Mime-Version: 1.0
Content-Type: text/plain; charset=us-ascii
Content-Transfer-Encoding: 7bit
Message-ID:  <199710211026.MAA05364@sponsor.iti.informatik.tu-darmstadt.de>
Reply-To: Mailing list for the LaTeX3 project
              <LATEX-L@RELAY.URZ.UNI-HEIDELBERG.DE>
Date:         Tue, 21 Oct 1997 12:26:11 +0200
From: Roger Kehr <kehr@ITI.INFORMATIK.TU-DARMSTADT.DE>
Sender: Mailing list for the LaTeX3 project
              <LATEX-L@RELAY.URZ.UNI-HEIDELBERG.DE>
To: Multiple recipients of list LATEX-L
              <LATEX-L@RELAY.URZ.UNI-HEIDELBERG.DE>
Subject:      Re: von v. van der & other problems
Status: R

Phillip Helbig writes:
 > Maarten Gelderman <mgelderman@ECON.VU.NL>:
 >
 > This is something which needs to be considered.  There are many ways to
 > treat things like v (this is the same as the letter marked above if it
 > gets garbled by some email software along the way).
 >
 >    o  treat it as a separate letter (in Swedish it's the last letter of
 >       the alphabet)
 >
 >    o  treat it as o (common practice in English, mixing it with things
 >       really written with o)
 >
 >    o  treat it as oe, mixing it with things REALLY written with oe
 >       (this is done in German telephone books)
 >
 >    o  put it immediately before o
 >
 >    o  put it immediately after o
 >
 >    o  put it immediately before oe
 >
 >    o  put it immediately after oe
 >
 > I've definitely seen the first three in use.  The rest are thinkable.
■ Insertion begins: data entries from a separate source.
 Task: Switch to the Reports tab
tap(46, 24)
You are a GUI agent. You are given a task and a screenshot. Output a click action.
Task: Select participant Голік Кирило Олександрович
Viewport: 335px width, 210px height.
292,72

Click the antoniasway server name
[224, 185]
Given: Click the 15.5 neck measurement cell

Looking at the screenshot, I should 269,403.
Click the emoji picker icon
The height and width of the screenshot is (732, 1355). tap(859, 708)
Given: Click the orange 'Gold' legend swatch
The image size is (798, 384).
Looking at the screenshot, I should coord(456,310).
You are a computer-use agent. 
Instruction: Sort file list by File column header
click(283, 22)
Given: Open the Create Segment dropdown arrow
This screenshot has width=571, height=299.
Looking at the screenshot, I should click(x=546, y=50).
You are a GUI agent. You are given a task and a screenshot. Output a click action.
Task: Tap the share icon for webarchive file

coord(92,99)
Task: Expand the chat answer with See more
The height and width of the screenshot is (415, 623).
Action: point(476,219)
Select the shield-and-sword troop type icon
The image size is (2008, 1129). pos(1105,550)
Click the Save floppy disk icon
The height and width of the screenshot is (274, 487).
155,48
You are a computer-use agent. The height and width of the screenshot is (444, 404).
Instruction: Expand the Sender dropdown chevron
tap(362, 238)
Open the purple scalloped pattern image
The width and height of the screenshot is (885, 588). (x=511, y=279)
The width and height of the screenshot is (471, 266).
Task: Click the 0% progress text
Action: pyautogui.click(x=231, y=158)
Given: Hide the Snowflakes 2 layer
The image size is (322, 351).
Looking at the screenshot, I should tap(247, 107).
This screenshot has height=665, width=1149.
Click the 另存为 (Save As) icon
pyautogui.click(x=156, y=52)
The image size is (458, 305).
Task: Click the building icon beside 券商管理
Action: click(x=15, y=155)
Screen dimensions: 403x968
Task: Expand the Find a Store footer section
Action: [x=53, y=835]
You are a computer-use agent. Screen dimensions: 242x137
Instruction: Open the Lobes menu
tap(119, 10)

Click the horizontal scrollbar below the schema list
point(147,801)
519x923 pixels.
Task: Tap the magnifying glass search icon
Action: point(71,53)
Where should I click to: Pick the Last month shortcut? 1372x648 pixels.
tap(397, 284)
In
 > German, sometimes (such as in address books, file collections etc) Th,
 > Ph, Chr, Sch, St etc, either as the beginnings of words or as initials
 > of names (one sees both), are treated as essentially separate letters,
 > usually coming after the first letter of the group (corresponding to
 > example 5 above).

The problem with these is that in German there are surnames are
M\"uller as well as Mueller. Hence, both styles are possible. In this
case there is still no exact order defined for both entries which
might confuse the reader if several people have names like these,
especially in telephone books with dozens of entries. Then we need a
rule that says: 1. Phase: Treat all \"o's as if they were oe's. 2.
Phase: Put all "\o's in front of oe (or vice versa). Hence, specifying
rules like this is not trivial.

The French sorting rules for example as well require more than one
sorting phase, due to the fact that at first diacritical marks are not
considered, so e and \'e are equal in a first phase. If then there are
words left such as cote, cot\'e the diacritical marks define the exact
order, but lexicographically from right to left. This is rather
complicated to implement.

I have done some work on the xindy index processor that to a large
extend offers mechanisms to solve these problems. The current
implementation uses a string rewriting mechanism that operates in
several stages. And what I learned from that project is that it
requires a lot of effort to obtain a complete and consistent
specification of sorting rules.

There exists an ISO Standard "ISO/IEC CD 14651 - International String
Ordering - Method for comparing Character Strings and Description of a
Default Tailorable Ordering" about his topic. But it does not offer
solutions for the PhD. stuff Maarten mentioned above.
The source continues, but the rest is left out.